Muito importante o dado apontado de que nos municípios o regime estatutário de contratação aumentou de 66% para 86% do total ao longo dos anos, indício de maior profissionalização. Esse dado é relevante uma vez que são os municípios sujeitos à vigorosa influência de demissões e contratações motivadas por razões político eleitorais, e os dados mencionados do aumento de contratações estatutárias revelam uma blindagem maior do servidor e do serviço público a esses interesses mesquinhos.

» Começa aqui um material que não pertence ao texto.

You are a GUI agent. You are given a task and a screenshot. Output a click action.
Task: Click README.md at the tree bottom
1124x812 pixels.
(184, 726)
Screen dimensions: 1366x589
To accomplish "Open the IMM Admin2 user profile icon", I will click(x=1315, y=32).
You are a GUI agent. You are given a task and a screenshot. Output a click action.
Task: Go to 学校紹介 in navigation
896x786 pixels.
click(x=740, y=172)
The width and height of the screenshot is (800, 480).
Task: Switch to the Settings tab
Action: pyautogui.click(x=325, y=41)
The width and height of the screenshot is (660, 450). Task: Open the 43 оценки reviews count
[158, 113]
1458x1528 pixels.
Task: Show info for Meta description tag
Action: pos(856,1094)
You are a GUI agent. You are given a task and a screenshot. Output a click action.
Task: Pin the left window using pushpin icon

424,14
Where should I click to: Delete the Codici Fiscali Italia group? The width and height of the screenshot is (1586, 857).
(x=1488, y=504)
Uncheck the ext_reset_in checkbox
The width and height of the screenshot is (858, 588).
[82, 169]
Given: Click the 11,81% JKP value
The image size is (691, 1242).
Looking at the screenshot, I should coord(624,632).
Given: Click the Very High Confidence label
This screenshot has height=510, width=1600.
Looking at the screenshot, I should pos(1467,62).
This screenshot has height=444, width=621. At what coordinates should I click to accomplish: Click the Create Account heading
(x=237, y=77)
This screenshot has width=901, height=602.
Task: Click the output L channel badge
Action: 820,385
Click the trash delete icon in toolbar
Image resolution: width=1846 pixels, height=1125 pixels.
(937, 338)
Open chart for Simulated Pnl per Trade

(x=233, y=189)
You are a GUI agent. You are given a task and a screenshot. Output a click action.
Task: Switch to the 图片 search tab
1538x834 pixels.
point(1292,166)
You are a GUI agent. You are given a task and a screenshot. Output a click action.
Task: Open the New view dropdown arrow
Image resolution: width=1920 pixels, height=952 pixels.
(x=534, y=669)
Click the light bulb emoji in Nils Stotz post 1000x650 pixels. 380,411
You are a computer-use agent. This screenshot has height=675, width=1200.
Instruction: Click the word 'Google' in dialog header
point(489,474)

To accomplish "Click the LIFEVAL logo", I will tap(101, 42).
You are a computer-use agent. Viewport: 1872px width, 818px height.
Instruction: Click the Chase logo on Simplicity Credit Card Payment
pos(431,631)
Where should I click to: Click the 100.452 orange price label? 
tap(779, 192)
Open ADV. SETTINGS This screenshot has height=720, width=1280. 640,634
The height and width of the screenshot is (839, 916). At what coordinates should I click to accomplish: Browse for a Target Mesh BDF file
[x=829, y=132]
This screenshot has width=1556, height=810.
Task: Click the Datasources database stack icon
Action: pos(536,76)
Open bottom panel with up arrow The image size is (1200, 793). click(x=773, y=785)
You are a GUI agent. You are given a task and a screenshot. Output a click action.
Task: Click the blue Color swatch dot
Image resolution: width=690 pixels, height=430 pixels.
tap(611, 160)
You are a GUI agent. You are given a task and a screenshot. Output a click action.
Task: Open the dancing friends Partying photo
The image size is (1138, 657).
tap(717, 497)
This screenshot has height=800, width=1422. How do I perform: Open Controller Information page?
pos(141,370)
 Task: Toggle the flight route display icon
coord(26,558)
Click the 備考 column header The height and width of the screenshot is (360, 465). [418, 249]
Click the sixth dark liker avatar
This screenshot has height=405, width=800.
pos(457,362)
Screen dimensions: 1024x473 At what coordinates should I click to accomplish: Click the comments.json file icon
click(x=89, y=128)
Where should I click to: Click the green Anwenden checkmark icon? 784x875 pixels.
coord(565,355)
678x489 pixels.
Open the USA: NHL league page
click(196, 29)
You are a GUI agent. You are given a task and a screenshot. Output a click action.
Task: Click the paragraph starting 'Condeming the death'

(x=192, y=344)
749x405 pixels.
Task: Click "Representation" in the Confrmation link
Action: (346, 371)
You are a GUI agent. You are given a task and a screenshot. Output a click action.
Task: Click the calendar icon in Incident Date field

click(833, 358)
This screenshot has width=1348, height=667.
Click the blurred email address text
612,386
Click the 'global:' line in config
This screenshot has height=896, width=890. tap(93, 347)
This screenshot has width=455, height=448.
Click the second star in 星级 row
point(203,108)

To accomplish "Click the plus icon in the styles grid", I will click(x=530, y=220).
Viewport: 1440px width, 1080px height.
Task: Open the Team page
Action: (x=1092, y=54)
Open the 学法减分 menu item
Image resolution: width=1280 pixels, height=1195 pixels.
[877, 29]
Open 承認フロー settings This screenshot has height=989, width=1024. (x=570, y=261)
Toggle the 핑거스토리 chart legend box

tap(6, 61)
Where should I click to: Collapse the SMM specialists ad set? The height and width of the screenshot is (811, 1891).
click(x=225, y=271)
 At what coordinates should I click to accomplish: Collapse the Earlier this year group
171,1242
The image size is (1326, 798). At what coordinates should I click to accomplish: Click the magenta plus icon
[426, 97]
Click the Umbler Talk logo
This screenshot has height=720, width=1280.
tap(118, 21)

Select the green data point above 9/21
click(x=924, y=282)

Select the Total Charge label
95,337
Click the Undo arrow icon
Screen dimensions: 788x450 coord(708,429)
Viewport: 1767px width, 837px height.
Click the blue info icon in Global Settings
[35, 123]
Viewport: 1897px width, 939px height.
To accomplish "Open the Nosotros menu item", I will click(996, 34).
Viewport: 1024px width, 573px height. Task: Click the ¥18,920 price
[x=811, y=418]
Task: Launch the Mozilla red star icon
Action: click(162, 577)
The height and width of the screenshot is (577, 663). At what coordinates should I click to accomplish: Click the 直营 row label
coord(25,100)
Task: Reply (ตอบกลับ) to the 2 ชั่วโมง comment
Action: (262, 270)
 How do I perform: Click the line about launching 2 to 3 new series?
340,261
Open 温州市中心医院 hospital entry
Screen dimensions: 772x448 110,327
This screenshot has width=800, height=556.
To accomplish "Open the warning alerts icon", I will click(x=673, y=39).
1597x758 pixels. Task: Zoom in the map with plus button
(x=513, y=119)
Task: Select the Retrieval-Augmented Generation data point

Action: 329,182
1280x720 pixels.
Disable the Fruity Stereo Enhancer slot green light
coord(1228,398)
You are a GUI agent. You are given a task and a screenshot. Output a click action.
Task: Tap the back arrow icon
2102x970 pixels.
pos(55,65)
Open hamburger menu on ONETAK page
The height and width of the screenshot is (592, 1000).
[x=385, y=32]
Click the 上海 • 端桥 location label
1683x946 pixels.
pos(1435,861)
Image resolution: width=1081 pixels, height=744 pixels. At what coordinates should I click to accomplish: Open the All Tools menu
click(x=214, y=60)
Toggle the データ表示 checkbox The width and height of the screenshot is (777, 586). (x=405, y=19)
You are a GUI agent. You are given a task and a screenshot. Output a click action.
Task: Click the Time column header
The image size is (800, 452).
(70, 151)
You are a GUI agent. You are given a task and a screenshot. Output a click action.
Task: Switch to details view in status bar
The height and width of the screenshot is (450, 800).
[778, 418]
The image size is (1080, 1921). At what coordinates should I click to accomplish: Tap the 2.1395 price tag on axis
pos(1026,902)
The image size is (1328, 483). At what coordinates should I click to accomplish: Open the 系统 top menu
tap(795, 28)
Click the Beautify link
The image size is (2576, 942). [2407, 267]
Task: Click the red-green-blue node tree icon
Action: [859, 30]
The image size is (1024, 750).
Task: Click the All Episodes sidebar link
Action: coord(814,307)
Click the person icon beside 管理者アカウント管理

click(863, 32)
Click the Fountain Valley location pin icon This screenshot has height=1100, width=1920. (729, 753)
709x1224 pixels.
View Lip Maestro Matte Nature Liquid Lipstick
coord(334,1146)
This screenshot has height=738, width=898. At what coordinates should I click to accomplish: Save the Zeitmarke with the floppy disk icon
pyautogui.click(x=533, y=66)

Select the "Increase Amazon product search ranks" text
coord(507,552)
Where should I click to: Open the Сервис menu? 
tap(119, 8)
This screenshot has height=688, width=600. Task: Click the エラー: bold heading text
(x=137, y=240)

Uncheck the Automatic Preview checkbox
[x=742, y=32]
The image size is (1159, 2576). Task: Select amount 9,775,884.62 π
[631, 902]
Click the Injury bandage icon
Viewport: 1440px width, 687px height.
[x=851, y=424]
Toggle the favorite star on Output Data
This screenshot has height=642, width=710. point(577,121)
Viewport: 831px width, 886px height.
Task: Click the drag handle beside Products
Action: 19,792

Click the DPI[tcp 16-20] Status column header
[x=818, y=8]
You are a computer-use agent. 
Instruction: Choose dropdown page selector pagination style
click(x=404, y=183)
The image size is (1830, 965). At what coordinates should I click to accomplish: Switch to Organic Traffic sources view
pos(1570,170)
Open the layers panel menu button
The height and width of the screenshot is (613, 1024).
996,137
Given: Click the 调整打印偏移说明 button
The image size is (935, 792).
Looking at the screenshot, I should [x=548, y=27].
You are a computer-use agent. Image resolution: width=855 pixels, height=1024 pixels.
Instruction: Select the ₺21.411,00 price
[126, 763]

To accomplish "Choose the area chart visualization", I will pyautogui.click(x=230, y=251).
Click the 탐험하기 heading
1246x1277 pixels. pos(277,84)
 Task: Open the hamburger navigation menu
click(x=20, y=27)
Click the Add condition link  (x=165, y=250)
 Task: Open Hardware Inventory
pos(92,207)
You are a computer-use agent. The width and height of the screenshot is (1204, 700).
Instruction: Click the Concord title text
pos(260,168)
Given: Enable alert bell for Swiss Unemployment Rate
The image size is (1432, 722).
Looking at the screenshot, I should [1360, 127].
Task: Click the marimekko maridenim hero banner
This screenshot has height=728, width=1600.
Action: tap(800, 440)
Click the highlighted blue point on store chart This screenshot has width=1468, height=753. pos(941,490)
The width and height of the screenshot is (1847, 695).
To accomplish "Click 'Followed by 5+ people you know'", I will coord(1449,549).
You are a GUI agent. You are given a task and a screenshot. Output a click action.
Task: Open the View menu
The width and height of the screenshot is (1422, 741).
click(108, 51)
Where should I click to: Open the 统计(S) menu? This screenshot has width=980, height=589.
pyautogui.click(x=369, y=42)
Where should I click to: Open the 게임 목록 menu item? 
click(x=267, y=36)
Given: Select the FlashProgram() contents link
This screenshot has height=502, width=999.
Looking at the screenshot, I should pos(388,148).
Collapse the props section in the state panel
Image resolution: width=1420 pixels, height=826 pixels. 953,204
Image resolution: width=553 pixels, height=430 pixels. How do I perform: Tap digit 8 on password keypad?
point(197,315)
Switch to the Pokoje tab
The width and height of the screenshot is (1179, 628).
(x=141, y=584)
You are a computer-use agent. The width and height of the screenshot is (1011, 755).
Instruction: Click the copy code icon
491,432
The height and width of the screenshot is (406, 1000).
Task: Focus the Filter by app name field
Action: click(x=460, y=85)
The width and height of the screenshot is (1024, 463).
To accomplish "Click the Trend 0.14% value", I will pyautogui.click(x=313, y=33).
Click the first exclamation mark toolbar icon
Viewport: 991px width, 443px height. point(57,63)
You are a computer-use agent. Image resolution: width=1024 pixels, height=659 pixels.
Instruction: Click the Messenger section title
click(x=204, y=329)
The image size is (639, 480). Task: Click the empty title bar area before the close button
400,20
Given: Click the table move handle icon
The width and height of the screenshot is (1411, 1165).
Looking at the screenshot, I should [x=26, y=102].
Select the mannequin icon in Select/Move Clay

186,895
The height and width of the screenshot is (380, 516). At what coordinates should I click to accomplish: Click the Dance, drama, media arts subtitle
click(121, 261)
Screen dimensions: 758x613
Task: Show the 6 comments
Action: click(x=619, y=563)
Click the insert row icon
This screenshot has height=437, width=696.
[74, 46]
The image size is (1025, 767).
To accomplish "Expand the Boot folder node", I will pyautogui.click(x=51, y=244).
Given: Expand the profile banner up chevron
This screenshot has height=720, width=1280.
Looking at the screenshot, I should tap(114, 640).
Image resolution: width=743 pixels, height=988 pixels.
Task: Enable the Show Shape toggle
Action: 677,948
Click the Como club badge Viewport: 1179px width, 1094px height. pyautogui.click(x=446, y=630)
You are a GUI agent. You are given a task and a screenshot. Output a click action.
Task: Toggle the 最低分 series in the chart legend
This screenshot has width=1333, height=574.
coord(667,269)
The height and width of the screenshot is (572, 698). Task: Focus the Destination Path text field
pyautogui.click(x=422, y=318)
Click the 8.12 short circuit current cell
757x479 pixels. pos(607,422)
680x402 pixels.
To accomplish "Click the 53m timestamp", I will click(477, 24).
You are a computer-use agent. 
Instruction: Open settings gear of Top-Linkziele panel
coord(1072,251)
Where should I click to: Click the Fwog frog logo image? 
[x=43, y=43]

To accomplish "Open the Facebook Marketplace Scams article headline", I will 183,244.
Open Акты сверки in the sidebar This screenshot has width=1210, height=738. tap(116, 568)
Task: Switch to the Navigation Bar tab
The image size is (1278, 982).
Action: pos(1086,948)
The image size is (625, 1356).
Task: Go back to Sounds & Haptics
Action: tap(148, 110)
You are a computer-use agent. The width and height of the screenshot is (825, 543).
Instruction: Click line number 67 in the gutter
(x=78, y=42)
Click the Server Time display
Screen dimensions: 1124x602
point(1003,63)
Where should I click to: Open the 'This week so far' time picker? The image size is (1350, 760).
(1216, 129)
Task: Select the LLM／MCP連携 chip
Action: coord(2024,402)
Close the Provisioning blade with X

A proposta ataca a estabilidade do servidor. Considerando a concentração dos servidores públicos nos Municípios, a retirada da estabilidade causa como primeira consequência a volta do coronelismo político às práticas locais, onde os servidores e os serviços públicos ficam vulneráveis aos sujeitos politicamente empoderados. Sem a estabilidade, só permanece no cargo quem se sujeitar as vontades políticas circunstanciais.
É importante lembrar que a estabilidade tem como intuito evitar demissões em razão de interesses políticos, partidários e eleitorais e que constitui um dos fundamentos da racionalidade administrativa dos Estados modernos. Não é só uma garantia de trabalho do servidor, mas uma garantia da sociedade. Acabar com a estabilidade, e a forma de provimento dos cargos por concurso público, é aparelhar o Estado a serviço da política do governo. Estado e governo não podem se confundir jamais.
Nesse sentido, a nova estrutura de acesso aos cargos proposta pelo governo é a vanguarda do atraso! De volta as velhas práticas de apadrinhamento no serviço público e loteamento de cargos na administração pública.
De mais a mais, a reforma proposta não alcança onde realmente seria necessário mudar. Mantém uma elite de servidores, em especial do Poder Judiciário e Poder Legislativo, e assim, o governo apenas aumenta o fosso abissal existente entre essa minoria e a realidade da maioria dos servidores públicos, corroborando para que aqueles se sintam cada vez menos parte do serviço público. Ao não combater onde estão os privilégios, reforça a imagem falsa e generalizada de que todos os servidores públicos são privilegiados.
Ao deixar de fora os poderes com maiores problemas, revela sua falta de diagnóstico e intenção de não solução onde eles realmente existem. Veja-se entre os poderes, o Judiciário foi o que mais cresceu em termos de vínculos de trabalho, novamente com base nos estudos do IPEA:
Ao mesmo tempo, e no mesmo período estudado, na tabela abaixo, se vê a evolução da remuneração média, por Poder, com um salto das remunerações do Poder Judiciário nos últimos 25 anos e o Poder Legislativo também com média bem superior ao do Poder Executivo.
Já o total de vínculos públicos por poder, tomando-se o Estado de São Paulo por exemplo, o quantitativo de vínculos por poder revela que do total do funcionalismo público, o Poder Judiciário ocupa um lugar muito menor, com o menor número de vínculos, porém o que teve maior aumento remuneratório nas últimas décadas.
Não nos levemos pelo discurso paradoxal que reclama melhores serviços e redução da “maquina”, considerando, como vimos, que a redução da “máquina” pode significar a redução de quadro desses profissionais ligados à atividade pública essencial, dada a natureza das atividades públicas que envolvem um maior volume de contratações.
Evidente que aperfeiçoar sempre é necessário, ainda mais ante as exigências dadas pelas transformações sociais e tecnológicas, o que não implica restringir a discussão ao tamanho da força de trabalho do serviço público e obstaculizar a qualificação e renda do servidor tomando como parâmetro o topo de determinadas carreiras, tratando genericamente o servidor como a ruína do desenvolvimento.
O que é mais relevante da proposta governamental é constatar que conduz à passagem para um estado mínimo social, e como tal, deveria ser rechaçada como inconstitucional ante o fato de que o estado mínimo contradiz a nossa Constituição Federal, que alberga um estado de bem-estar social e universal de políticas públicas sociais. Não se presta ao estado constitucional brasileiro.
*Lara Lorena Ferreira é advogada trabalhista e sindical e integrante da Associação Brasileira de Juristas pela Democracia (ABJD).